« Il fallait chasser le démon du corps de Maricia. »

Mirel BRAN

Article paru dans le Monde – Juin 2005 (si si ! je vous jure !)

 

 

 

BUCAREST

de notre correspondant

 

          Orphelinat, monastère, crucifixion, le parcours de Maricia Cornici, 23 ans, n’aura pas été long. Le 15 juin, la jeune femme meurt au monastère orthodoxe de la Sainte-Trinité de Tanacu, un village au nord-est de la Roumanie, à la suite d’une séance d’exorcisme qui rappelle le Moyen-Age (à ceci près qu’en ce temps-là c’était « normal » dirons-nous ! Mais pardon. Reprenons le cours de ce passionnant récit.)

          Maricia Cornici avait la réputation d’être trop violente avec la dizaine de nones qui vivaient avec elle (Mon dieu si c’est pas une honte, il y a tellement plus intéressant à faire dans un monastère roumain de nones !). Le jeune pope Petru Corogeanu, 29 ans, responsable depuis trois mois de la vie spirituelle de ce lieu de culte traditionnel et pressé de faire ses preuves, est donc passé à l’action (ben au moins ! il s’est pas raté à ce niveau là…). « Elle était possédée par le démon et il fallait chasser ce démon de son corps », a-t-il déclaré à la police. Le 10 juin, avec l’aide de quatre nones, le pope attache les mains et les pieds de la jeune récalcitrante et l’enferme dans une cellule sombre et humide du monastère. Ce traitement ne donne aucun résultat (ah ben merde alors !).

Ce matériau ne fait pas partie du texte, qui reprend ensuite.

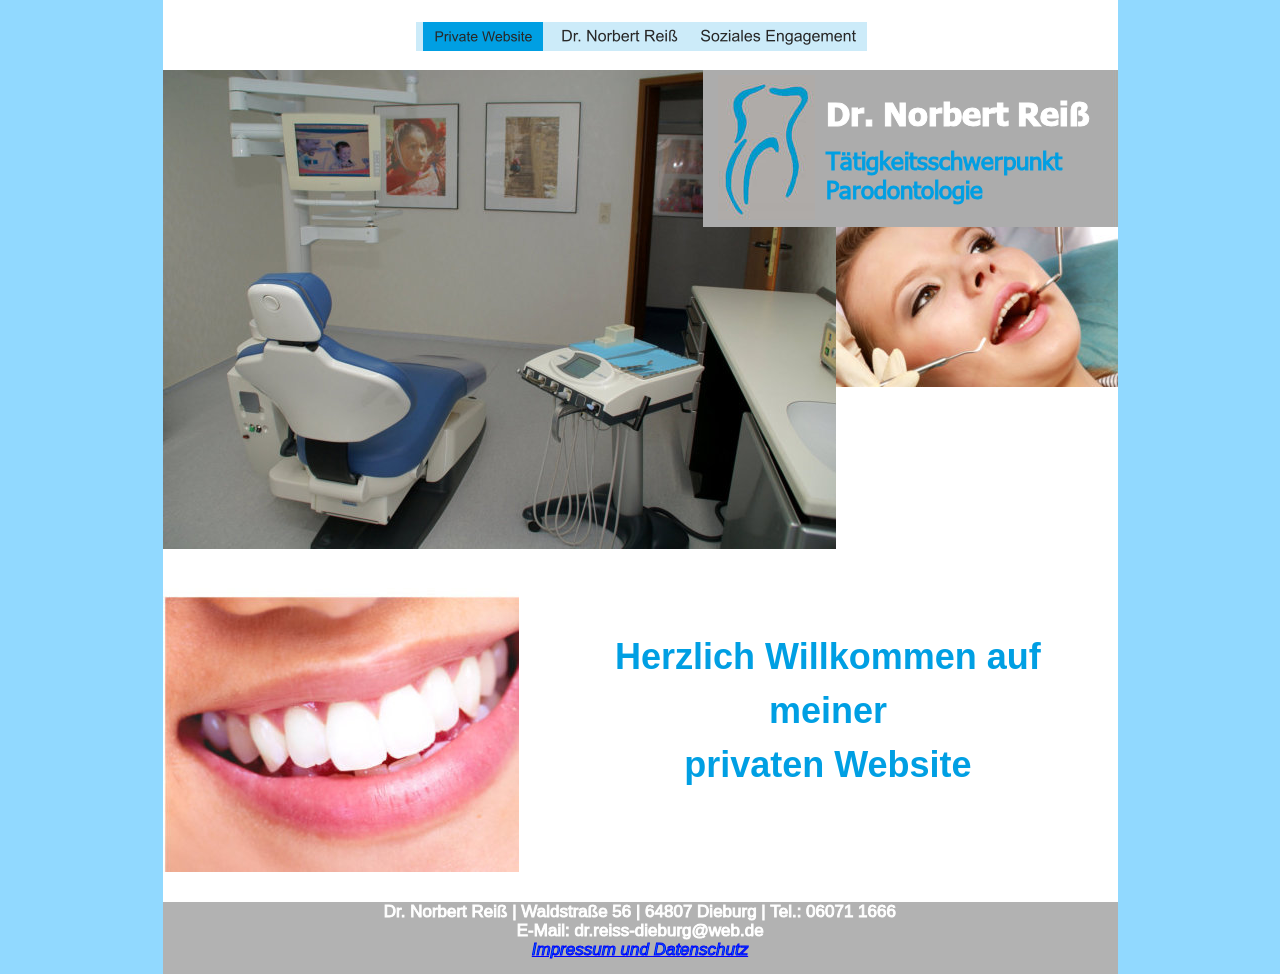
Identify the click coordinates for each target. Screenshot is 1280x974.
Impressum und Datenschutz (640, 949)
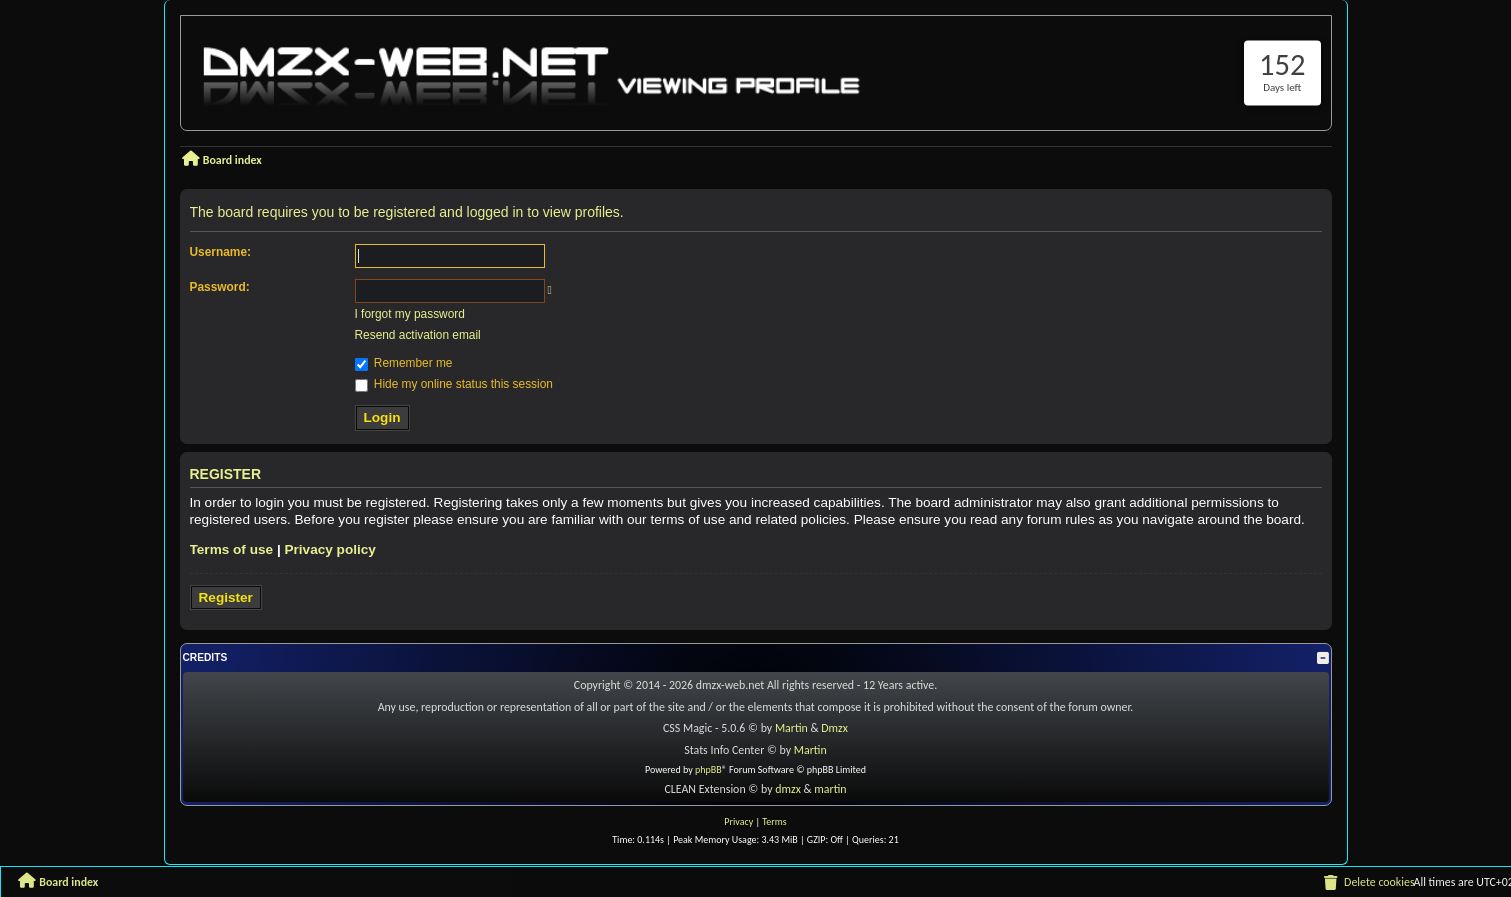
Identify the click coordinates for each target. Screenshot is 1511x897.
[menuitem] (1368, 883)
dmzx (788, 789)
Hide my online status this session (454, 384)
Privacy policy (329, 549)
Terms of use (232, 549)
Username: (220, 252)
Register (226, 597)
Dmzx (834, 728)
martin (830, 789)
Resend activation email (418, 335)
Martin (791, 728)
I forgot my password (410, 314)
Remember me (404, 363)
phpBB (708, 769)
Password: (220, 287)
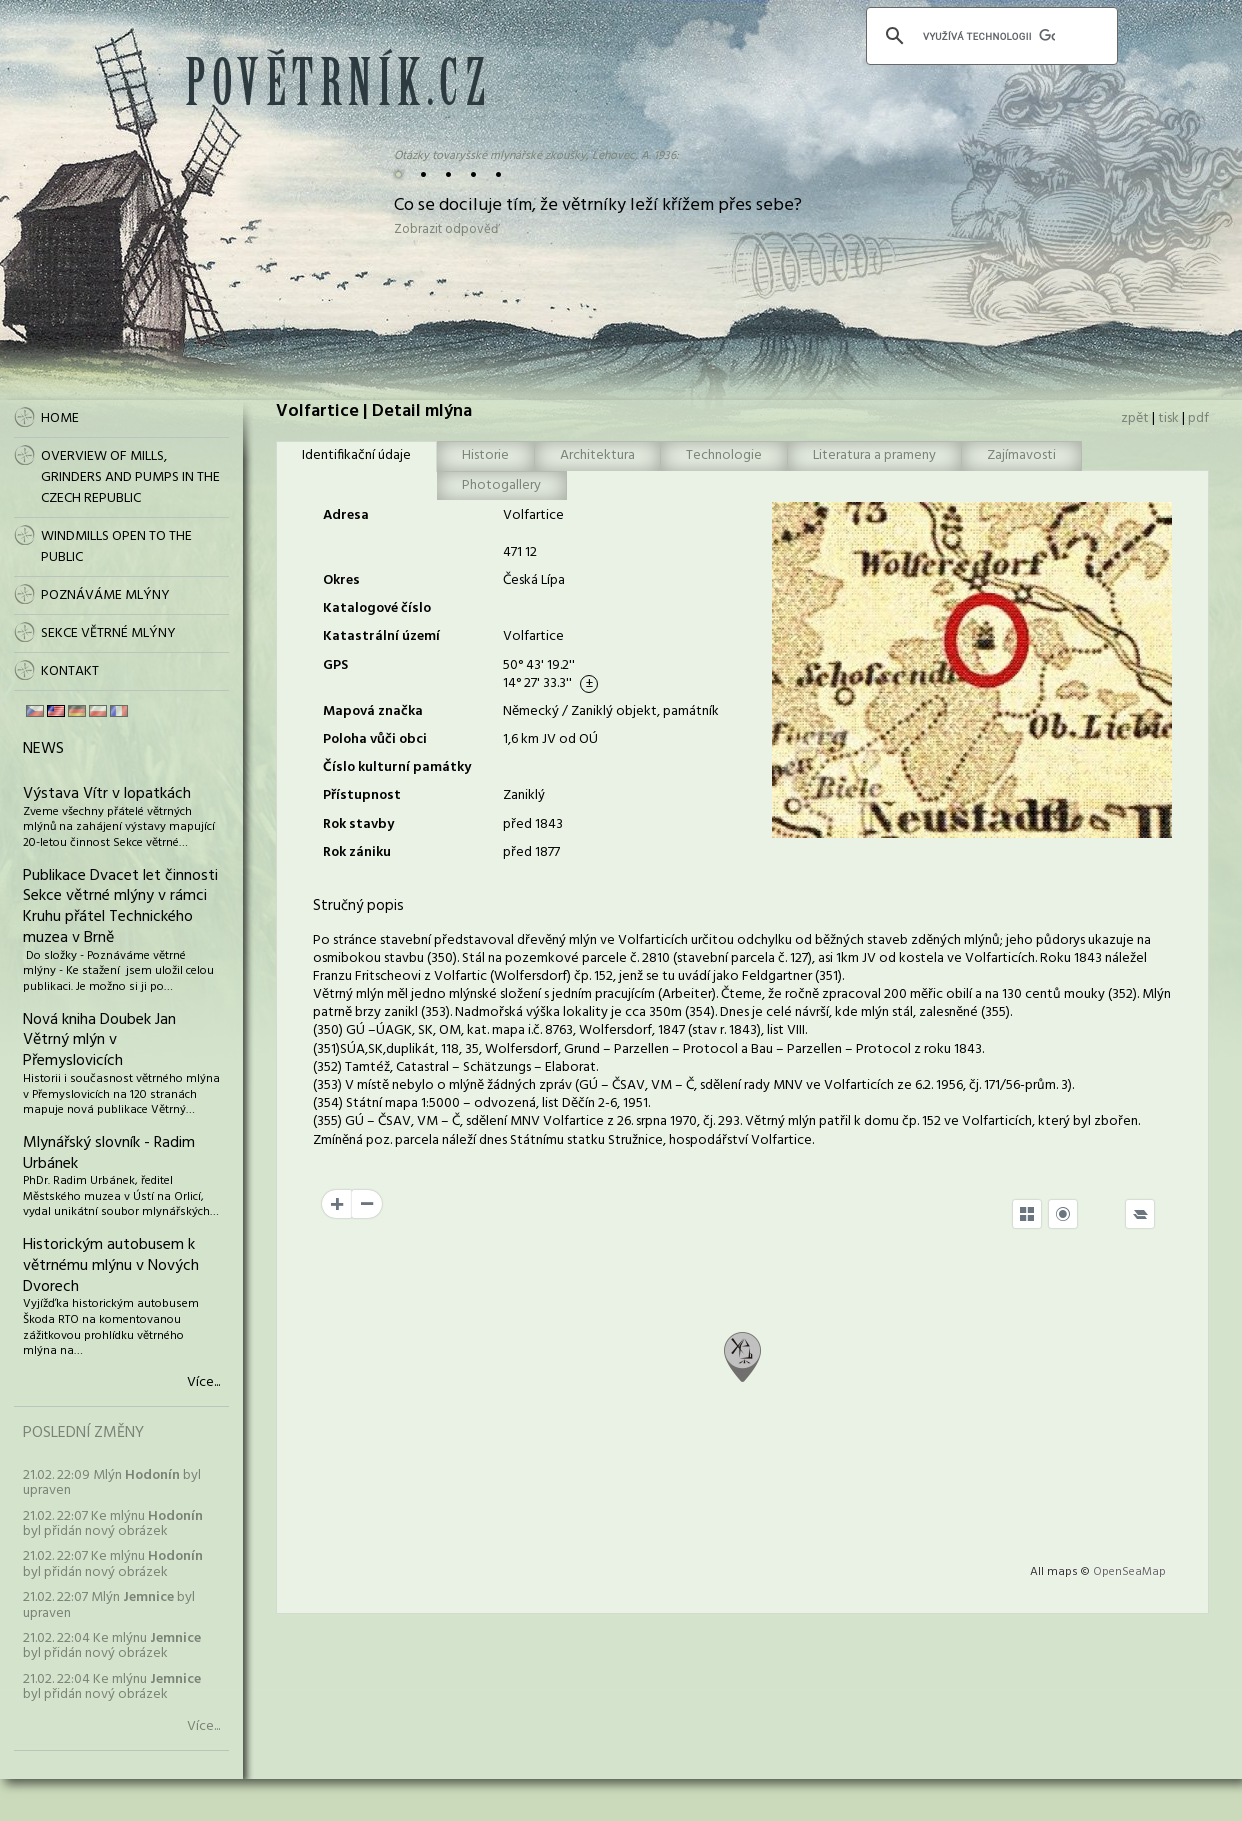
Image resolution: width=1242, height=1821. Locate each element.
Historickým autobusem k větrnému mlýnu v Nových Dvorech (111, 1266)
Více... (203, 1383)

          Le 13 juin, avec l’aide des mêmes sœurs, il attache avec des chaînes la femme démonisée sur une croix et lui enfonce un chiffon dans la bouche pour interdire au démon de s’exprimer. Elle n’a droit qu’à quelques gouttes d’eau bénite aspergée régulièrement sur son corps, frappé à intervalles réguliers. Cependant, le démon résiste et ne se décide à s’enfuire que trois jours plus tard, dans la matinée du 15 juin, mais en prenant au passage l’âme de Maricia, trouvée morte sur la croix. « Le décès de la victime est dû à une violence corporelle très grave », a précisé Mihaela Straub, porte-parole de la police locale.

          Elevée dans un orphelinat de Deva, petite ville située à l’ouest de la Roumanie, Maricia Cornici était entrée au monastère faute de travail et avec l’espoir de trouver une vie plus décente dans le monde fermé de l’orthodoxie. Le 10 avril, elle s’était fait examiner à l’hospice de Vaslui, ville voisine de son village. « le diagnostic était correct », reconnaît le médecin Leila Croitoru. « Cette femme était schizophrène ». Opinion partagée par le pope exorciste. « Oui, elle était malade, mais c’était une possédée », explique-t-il. « Du point de vue religieux, ce que nous avons fait est absolument correct. Nous avons célébré des messes trois jours de suitr pour la désenvoûter. Je ne lui ai pas cassé la tête, je ne lui ai rien cassé, sauf les mains et les pieds. »

          L’Eglise a qualifié ce drame d’ « abominable », mais la none Marta, comme ses autres consœurs, a un avis tranché : « Si elle est morte, c’est parce que Dieu l’a voulu ! ». Le prêtre et les policiers envoyés sur place pour enquêter et arrêter l’exorciste se sont fait tabasser par les nones en colère. Seule l’intervention en force de la gendarmerie a permis l’accès au monastère, que l’Eglise orthodoxe a décidé de fermer prochainement (je suppose que les responsables seront mutés !).